The three patterns that cause 90% of leaks

Let me be direct about this: the leak isn't usually in your core game loop. It's in three specific patterns that feel harmless when you write them.

The fix for all three is the same pattern: store every connection, disconnect it explicitly when its owner is done. This is what the Maid or Janitor patterns exist to enforce — a cleanup object that collects connections and destroys them together when a component lifecycle ends.

Why this hits session length specifically

Session length is the metric Roblox weights heavily in its recommendation engine. A game with strong Day 1 retention and long average sessions gets surfaced. A game where average session length quietly drops as your playerbase ages — because the players who stay longest are the ones accumulating the most memory pressure — looks like a game people are leaving. Because they are. They're leaving because frame times have crept from 16ms to 40ms and the game feels sluggish in a way they can't articulate.

I've seen games in the 10k–50k concurrent range where the developer was convinced their retention problem was content — not enough updates, not enough to do. When we instrumented the client and looked at frame time by session age, the picture was different. Frame time at minute 5: fine. Frame time at minute 30: degraded by 30–40% for a meaningful portion of the playerbase. Those players weren't bored. They were playing on a progressively slower game.

This is the part that cargo-culting simulator mechanics or copying a popular game's UI won't fix. You can have the most polished game loop on the platform and lose players at minute 25 because a leak introduced in a patch six months ago never got caught.

How to find your leaks right now

Roblox's built-in MicroProfiler (Ctrl+F6 in-client) will show you frame time trends, but it won't directly surface memory growth. For that, use collectgarbage("count") — Luau exposes this — and log it to output or a DataStore at 5-minute intervals during a play session. If the number climbs monotonically without plateaus, you have a leak. A healthy session should see memory level off as the GC catches up.
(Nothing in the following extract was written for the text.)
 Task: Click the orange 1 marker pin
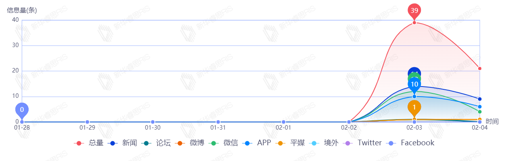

A leaking session shows a line with a positive slope that doesn't flatten.

Once you've confirmed the leak exists, the investigation is about finding which connections aren't being stored. Search your codebase for :Connect( and audit every call site: is the return value stored? Is there a corresponding :Disconnect() or Maid cleanup that fires when the owner dies? If you're using a framework like Knit or Fusion, check whether the framework's lifecycle hooks are actually being called — a component that never gets destroyed never cleans up.
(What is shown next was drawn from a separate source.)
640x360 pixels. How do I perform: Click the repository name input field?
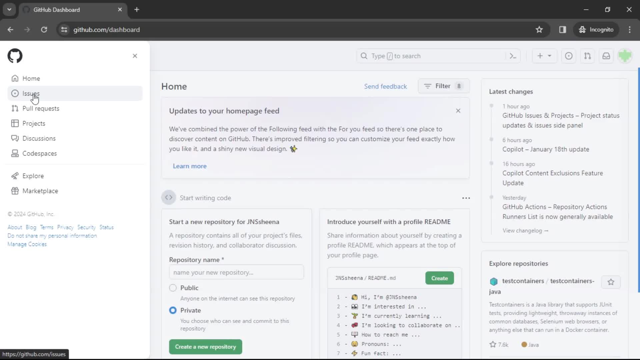click(x=236, y=273)
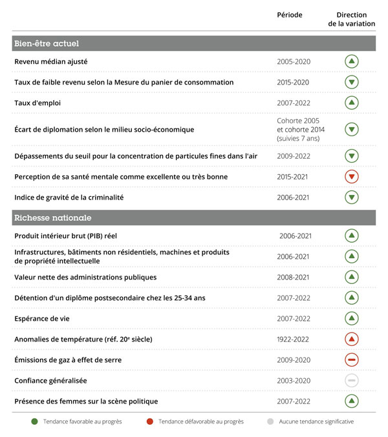The width and height of the screenshot is (388, 437).
Task: Select the Bien-être actuel section header
Action: click(194, 43)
Fix the leaks, then measure session length over the next two weeks. Use RoWatcher to track whether average session time actually moves after your changes — Roblox's native analytics can lag and the bucketing makes short-term changes hard to see. If the fix is real, you'll see it in the curve within 10–14 days of the patch going live. That's the feedback loop you want: instrument, fix, verify. Not guess, ship, hope.